#### BRIEF:
Copy the records from the line with "Where should I" up to and including the line with "(x=80, y=145)", requests included, and shift every coordinate in the answers by adding 126 to it. Leave the pictures out.

#### DATA LISTING:

===

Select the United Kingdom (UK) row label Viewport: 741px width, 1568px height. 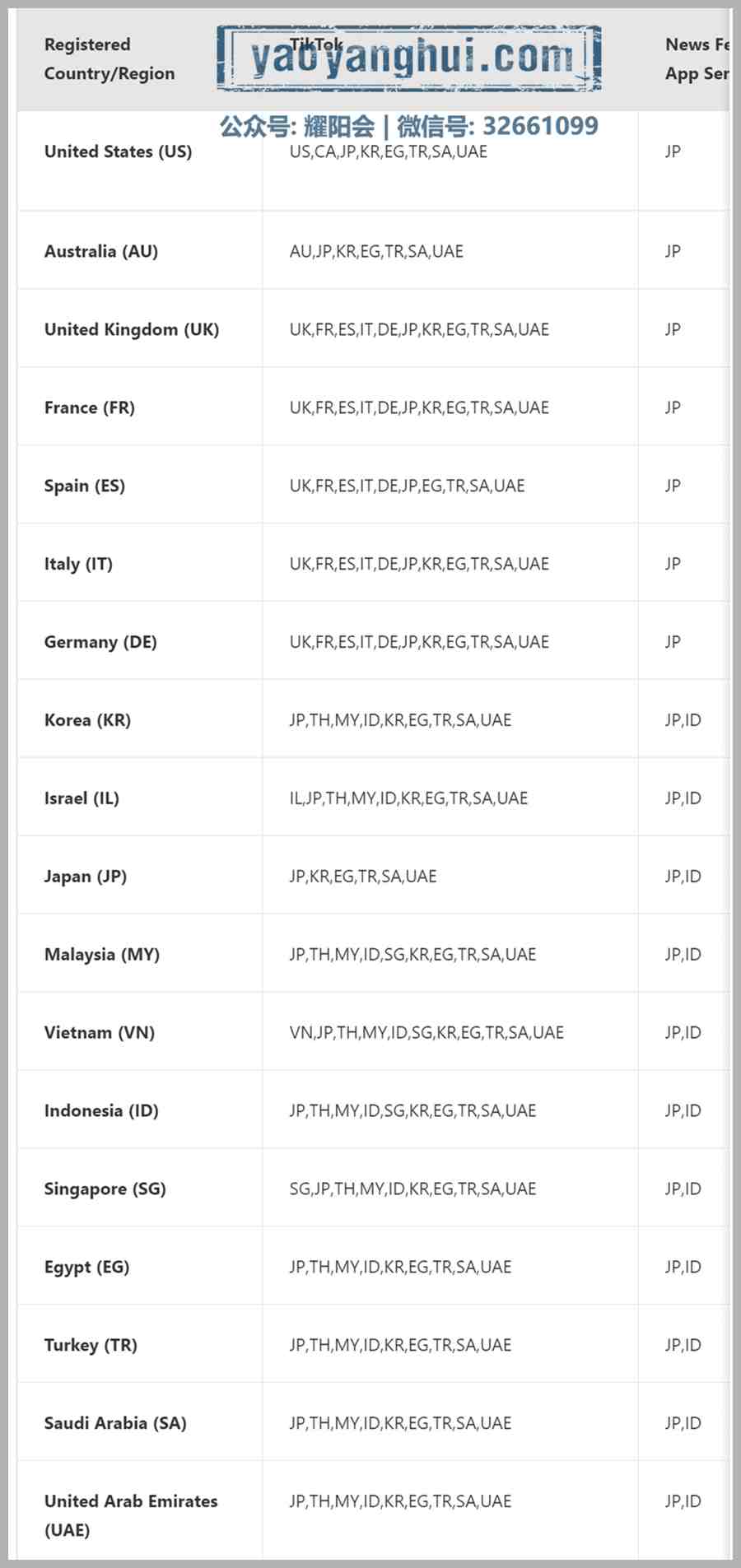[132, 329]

===

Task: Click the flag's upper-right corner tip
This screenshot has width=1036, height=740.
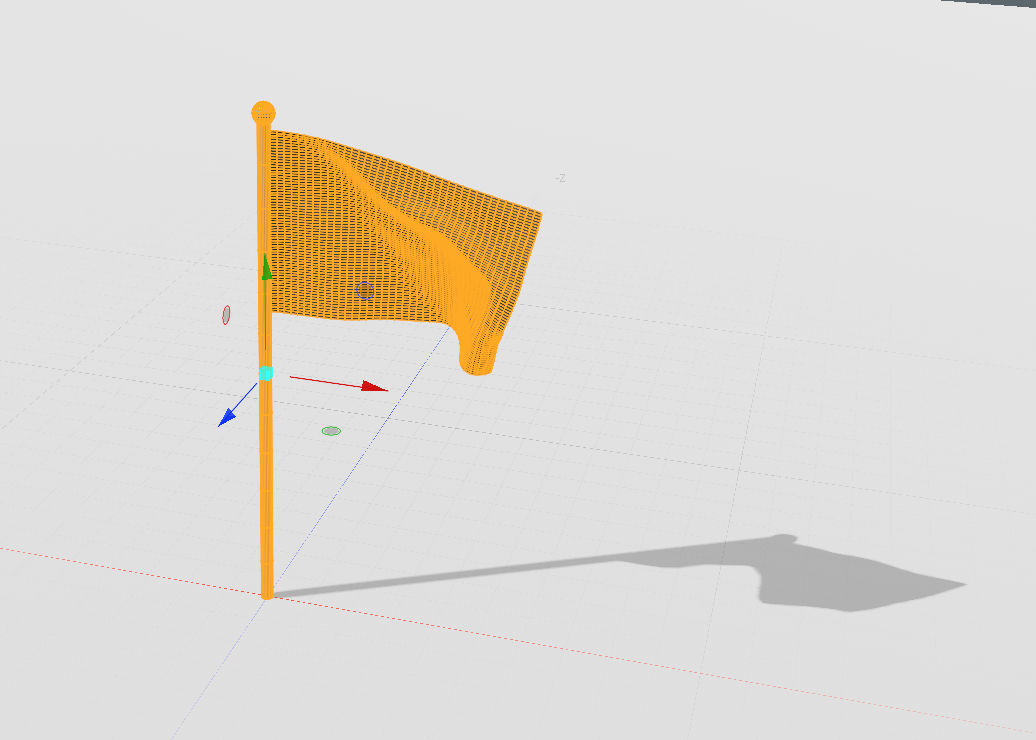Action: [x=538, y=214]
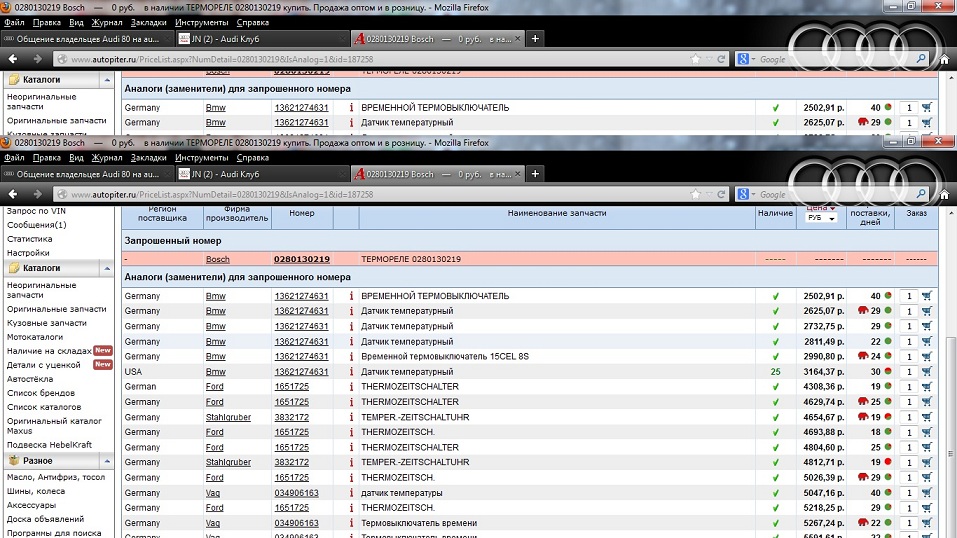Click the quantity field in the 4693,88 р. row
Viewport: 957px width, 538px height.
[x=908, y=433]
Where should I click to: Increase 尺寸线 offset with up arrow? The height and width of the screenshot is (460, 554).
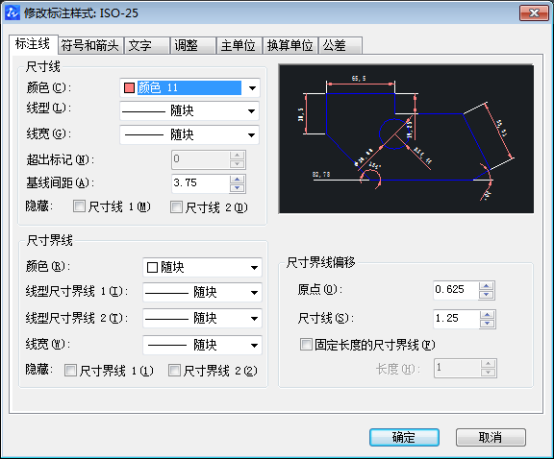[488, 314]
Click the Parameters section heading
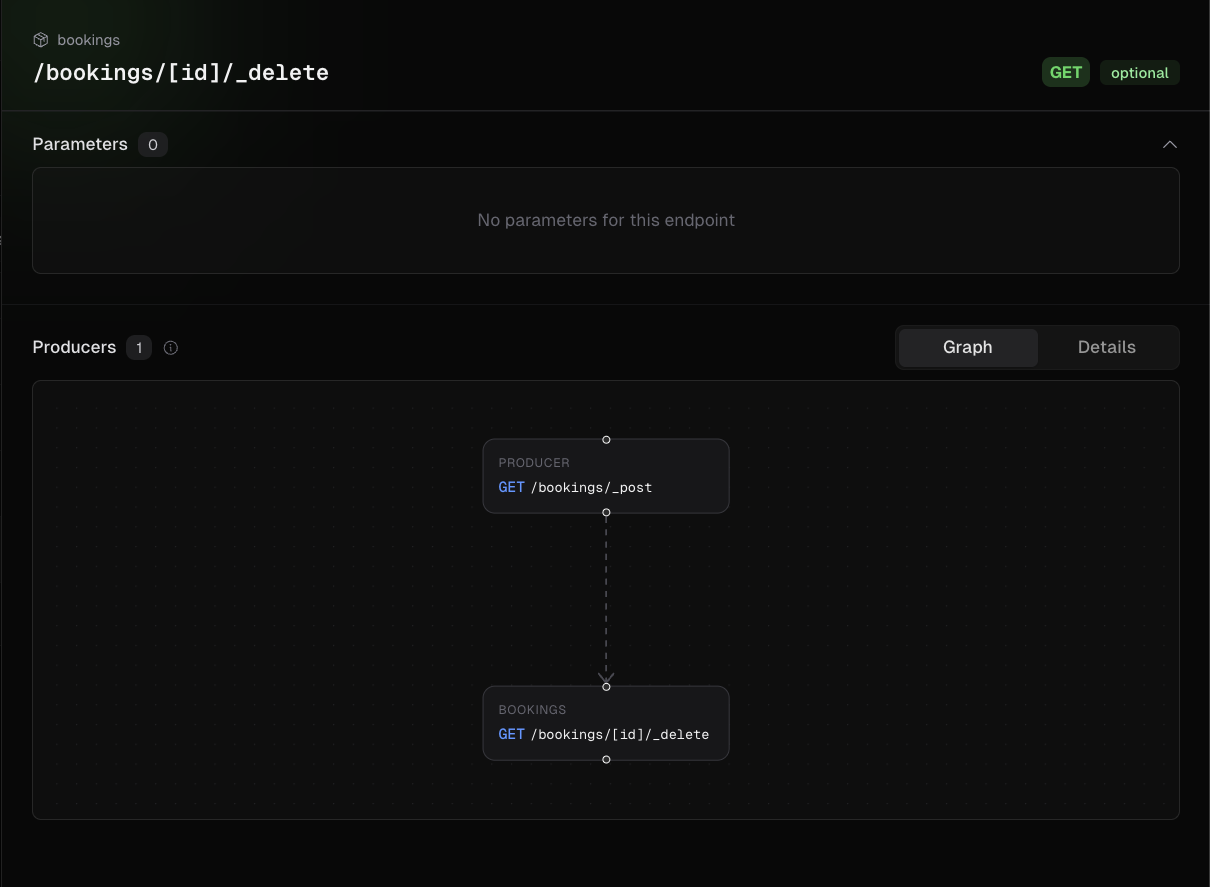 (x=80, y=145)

===

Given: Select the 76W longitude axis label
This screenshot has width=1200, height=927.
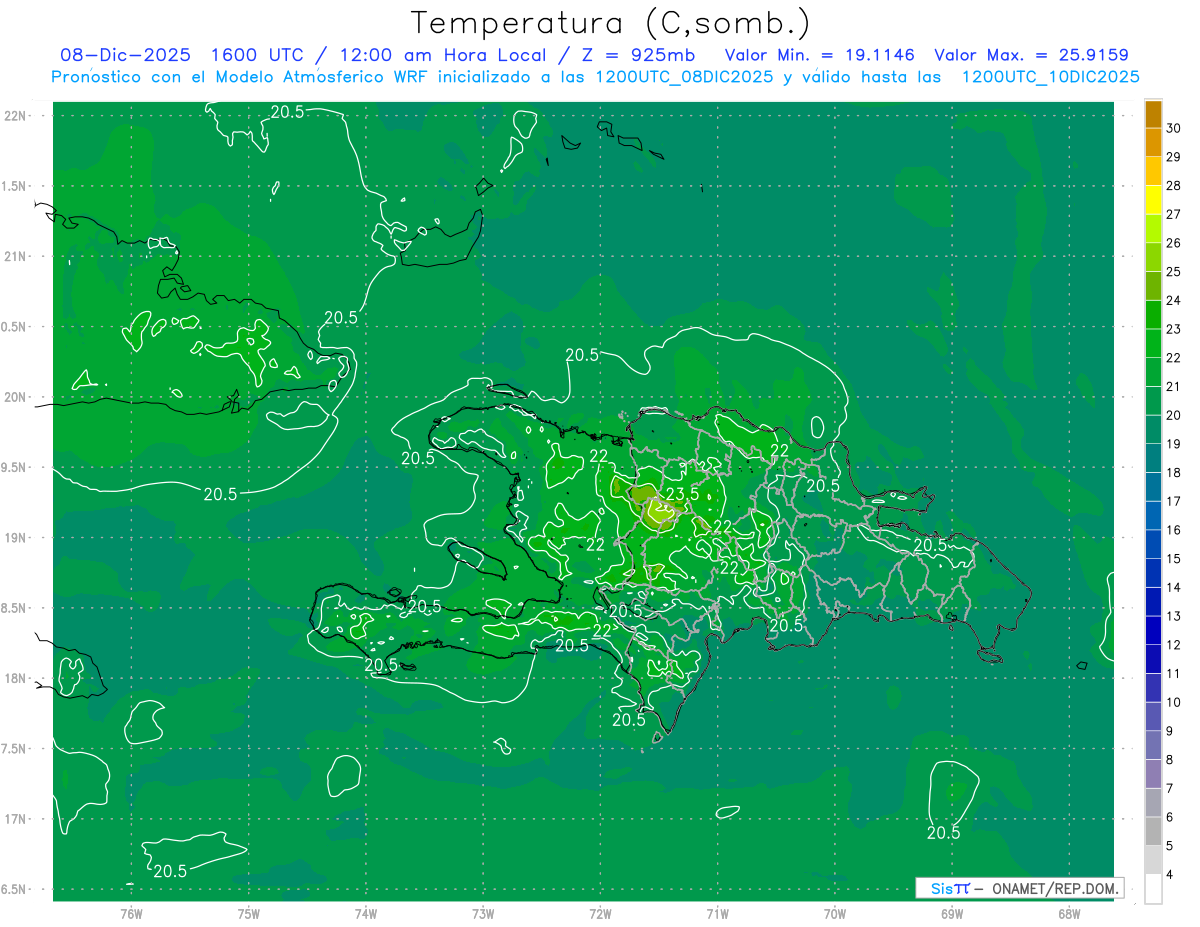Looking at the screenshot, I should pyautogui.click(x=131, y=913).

===

#### EXERCISE ANSWER:
Where should I click to: Increase 尺寸线 offset with up arrow? The height and width of the screenshot is (460, 554).
[614, 440]
Click the Parameters section heading
 (x=206, y=271)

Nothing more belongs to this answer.